Some people are more likely than others to have hypermobile joints. The main factors that play a part are:
Hypermobility resulting from abnormal collagen or from shallow joint sockets is likely to be inherited. However, we don't yet know whether joint pain linked to hypermobility might be inherited.
Women are more likely than men to have hypermobile joints.
The collagen fibres in your ligaments tend to bind together more as you get older, which is one reason why many of us become stiffer with age. Hypermobile people who are very flexible and pain-free when younger may find that they’re less flexible when they reach their 30s or 40s and that stretching movements more uncomfortable.
Joint hypermobility can sometimes be developed, for example by gymnasts and athletes, through the training exercises they do. Yoga can also make the joints suppler by stretching the muscles.
Many people with Down’s syndrome are hypermobile. And hypermobility is also a feature of some rarer inherited conditions including osteogenesis imperfect, Marfan syndrome and some types of Ehlers–Danlos syndrome.
Although hypermobility itself isn't a medical condition, some people with hypermobile joints may be more likely to have aches and pains when doing everyday tasks. Symptoms of joint hypermobility syndrome include:
Four factors may affect whether or not you have hypermobile joints:
Your GP will be able to make a diagnosis of generalised joint hypermobility or joint hypermobility syndrome by examining you and asking you a series of questions.
The Beighton score is a quick measure of your flexibility using a standard set of movements at the thumb/wrist, fifth finger, elbows, lower back, and knees. A high Beighton score means you’re hypermobile but doesn’t mean you have joint hypermobility syndrome. If you have problems with joints other than those included in the Beighton score, then you should mention these to your doctor. Other joints which may be affected include the jaw, neck, shoulders, mid-spine, hips, ankles and feet.
The Brighton criteria take into account how many hypermobile joints you have and whether you've had pain in those joints. If you have four or more hypermobile joints and have had pain in those joints for three months or more then it's likely that you have joint hypermobility syndrome. These criteria also take account of other concerns such as dislocations, injuries to the tissues around the joints, and lax skin.
Joint hypermobility itself isn't something that can be 'cured' or changed. It's just the way your body is built. However, where it causes symptoms, these can often be controlled by pacing your activity. However, drug treatments are also available if you need them.
Research has shown the value of exercise. In most cases you can ease your symptoms by doing gentle exercises to strengthen and condition the muscles around the hypermobile joints. The important thing is to do these strengthening exercises often and regularly but not to overdo them. Use only small weights, if any.
You can use splints, taping or firm elastic bandages if you need to protect against dislocation. An occupational therapist or physiotherapist can advise on these.
Managing your symptoms
There are several steps you can take to help yourself in your daily life.

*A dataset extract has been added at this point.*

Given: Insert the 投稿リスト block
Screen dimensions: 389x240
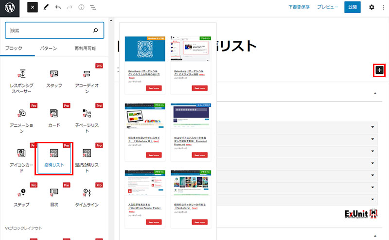Looking at the screenshot, I should 54,158.
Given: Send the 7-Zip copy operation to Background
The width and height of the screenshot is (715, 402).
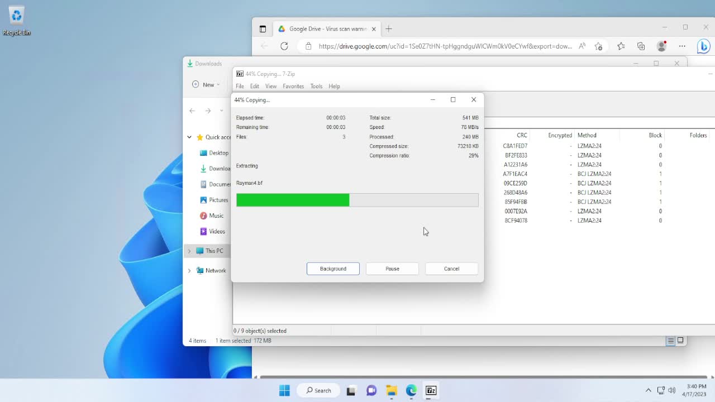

Regular exercise is important as part of a healthy lifestyle, and there’s no reason why people with hypermobile joints shouldn’t exercise. However, if you find that certain sports or exercises involve movements that cause pain then you should stop these activities until it's clear why there is pain. With the right strengthening exercises it may be possible to return to these activities without increasing pain. A physiotherapist can advise you about exercises to improve control of the movements and loads required in your preferred sport or exercise.
Swimming can help, where the weight of your body is supported by water, although breaststroke can irritate the knee and hip, so it's best to paddle your legs. We also recommend cycling.
If any of your joints dislocate regularly it may help to wear a splint or elastic bandage while exercising. You may need to see a physiotherapist or orthotist for supports if this is a significant problem.
There’s a wide variation in the shape of the foot in people who are hypermobile. Most tend to have flat feet but a few have a high-arched foot. Special insoles in your shoes (orthoses) may help to support the arch of the foot. By re-aligning the foot and the way the body's weight passes through the legs it may help balance and reduce pain in the foot, ankle, leg, hip and lower back.